Chile: Ricardo Lagos and the Return of the Living Dead

Ricardo Lagos signing the 2005 constitution which many believe maintained much from the Pinochet era.

By Andres Kogan Valderrama

HAVANA TIMES – The recent public appearance by former president Ricardo Lagos, criticizing the approval of dissolving the Senate and creating a Plurinational State, by Chile’s Constitutional Convention, would seem like it came from somebody who hadn’t been present in the country during the past ten years, instead of a politician based in the times we’re living in today.

I’m pointing this out because it seems like Ricardo Lagos hasn’t integrated anything into his ideological views, after what happened in Chile with student protests in 2011 onwards, which really catches your attention as it comes from an important figure from the Socialist Party, who fought against Pinochet’s dictatorship, and was later the co-founder of the Party of Democracy (PPD) and leader of the former Concertacion (1988 to 2010).

While his statements shouldn’t surprise anyone, being one of the guides of the so-called Third Way in the ‘90s and signing the Pinochet Constitution in 2005, his problem isn’t so much believing in the end of history and the Washington Consensus, but thinking that what he thinks today has anything to do with leftist, progressive and even transformative thought, even going as far as the delusion of saying that the post-dictatorship Concertacion governments weren’t neoliberal.

That’s when we need to ask if Ricardo Lagos really believes that Concertacion governments weren’t neoliberal, just because they increased the State’s social spending, increasing enrollments in education and reducing levels of poverty and homelessness in Chile.

It would seem like the answer is yes, beyond the fact that wealth concentration and family debts grew under his government to be able to cover basic needs.

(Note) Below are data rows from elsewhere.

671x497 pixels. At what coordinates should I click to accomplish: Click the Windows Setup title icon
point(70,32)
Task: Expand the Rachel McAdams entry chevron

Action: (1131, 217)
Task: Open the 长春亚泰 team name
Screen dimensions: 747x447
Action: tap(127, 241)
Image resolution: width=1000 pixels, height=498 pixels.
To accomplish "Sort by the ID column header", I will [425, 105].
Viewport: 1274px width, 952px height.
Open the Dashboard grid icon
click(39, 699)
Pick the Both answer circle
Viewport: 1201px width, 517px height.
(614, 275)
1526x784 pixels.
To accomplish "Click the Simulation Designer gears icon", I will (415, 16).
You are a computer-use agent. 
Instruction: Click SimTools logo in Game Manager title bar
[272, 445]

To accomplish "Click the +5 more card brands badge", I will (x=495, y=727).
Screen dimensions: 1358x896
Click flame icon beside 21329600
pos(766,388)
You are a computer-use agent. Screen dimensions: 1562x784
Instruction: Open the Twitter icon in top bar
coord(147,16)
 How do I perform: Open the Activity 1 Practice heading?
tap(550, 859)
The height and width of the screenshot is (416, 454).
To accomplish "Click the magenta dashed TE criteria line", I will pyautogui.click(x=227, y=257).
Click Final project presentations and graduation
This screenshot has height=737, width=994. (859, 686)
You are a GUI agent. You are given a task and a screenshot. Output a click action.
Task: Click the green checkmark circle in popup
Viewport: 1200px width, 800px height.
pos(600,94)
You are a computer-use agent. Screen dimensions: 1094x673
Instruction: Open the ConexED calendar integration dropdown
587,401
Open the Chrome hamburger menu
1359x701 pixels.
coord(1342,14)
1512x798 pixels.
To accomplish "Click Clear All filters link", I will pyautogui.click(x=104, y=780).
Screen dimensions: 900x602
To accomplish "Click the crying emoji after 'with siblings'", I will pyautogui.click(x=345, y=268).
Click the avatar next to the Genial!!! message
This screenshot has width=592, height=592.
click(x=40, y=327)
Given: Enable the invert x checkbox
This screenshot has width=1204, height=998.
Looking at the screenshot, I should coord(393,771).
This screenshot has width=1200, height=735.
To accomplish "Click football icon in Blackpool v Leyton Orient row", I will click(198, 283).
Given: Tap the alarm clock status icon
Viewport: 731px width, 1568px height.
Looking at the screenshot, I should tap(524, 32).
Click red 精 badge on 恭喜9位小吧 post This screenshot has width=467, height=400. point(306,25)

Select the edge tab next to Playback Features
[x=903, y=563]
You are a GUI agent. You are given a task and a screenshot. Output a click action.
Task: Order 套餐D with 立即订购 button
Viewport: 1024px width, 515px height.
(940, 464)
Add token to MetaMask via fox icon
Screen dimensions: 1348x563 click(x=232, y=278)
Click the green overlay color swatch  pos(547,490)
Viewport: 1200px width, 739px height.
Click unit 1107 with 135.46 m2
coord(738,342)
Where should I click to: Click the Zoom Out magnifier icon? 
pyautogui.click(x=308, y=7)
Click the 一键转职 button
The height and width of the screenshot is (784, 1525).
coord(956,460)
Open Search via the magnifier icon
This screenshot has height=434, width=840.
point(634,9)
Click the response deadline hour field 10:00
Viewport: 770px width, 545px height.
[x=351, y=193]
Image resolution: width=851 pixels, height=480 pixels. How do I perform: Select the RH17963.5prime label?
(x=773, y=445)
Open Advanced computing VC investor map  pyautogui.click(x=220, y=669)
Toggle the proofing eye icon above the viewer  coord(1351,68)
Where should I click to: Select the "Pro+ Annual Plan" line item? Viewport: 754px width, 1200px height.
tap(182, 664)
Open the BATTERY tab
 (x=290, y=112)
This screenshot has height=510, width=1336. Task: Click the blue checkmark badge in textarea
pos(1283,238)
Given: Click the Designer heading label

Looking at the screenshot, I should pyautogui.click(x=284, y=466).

Luckily, groups of both his parties (PS and PPD), were able to take away a basic reading of the multiple uprisings during Sebastian Piñera’s first government (2010-2014), creating a new government coalition (Nueva Mayoria) and pushing through certain reforms that allowed to reverse some of the neoliberal past.

Nevertheless, unlike Michelle Bachelet during her second term in office (2014-2018), Ricardo Lagos carried on with his ideological blindness, moving away from the reformist spin his own parties took when they came back into office, since 2014, as if all time had stood still and the political climate hadn’t changed.

His inability to position himself in the new political landscape, took him to the extreme of wanting to run for president in 2017, understanding very little about what was happening in Chile socially, and not having anything to offer the parties that once followed him during the Concertacion governments.

Finally, when it would seem like Ricardo Lagos had nothing else to say in public affairs, he appears on mass media, after the social uprising in 2019, saying that social unrest was justified, which opened up a small window of possibility of him changing his discourse, in response to the political situation we found ourselves in at the time.

Unfortunately, that wasn’t the case and he’s once again counter-attacking what the Constitutional Convention approved, from a position of alleged wisdom and intellectual authority, which is completely timeless and the heir of authoritarian Portarian State discourse, saying from the worst conservativism, that if Chile is to be proud of anything, it’s its constitutional history.

Meanwhile, making a point of not having a Plurinational State as part of the new Constitution that is being drafted up, as we have always had a flag and national anthem as a Republic, coming from a 19th century mentality, which is completely far-removed from the historic discussion that the world and even the UN has about integrating indigenous communities in countries.

Humberto Maturana said that reflection involved letting go of our own certainties in order to move forward, but it seems that Ricardo Lagos is clinging to his same old discourse that he’s had ever since he was president in Chile, like the living dead in political terms, despite all of the signs and changes in Chilean society.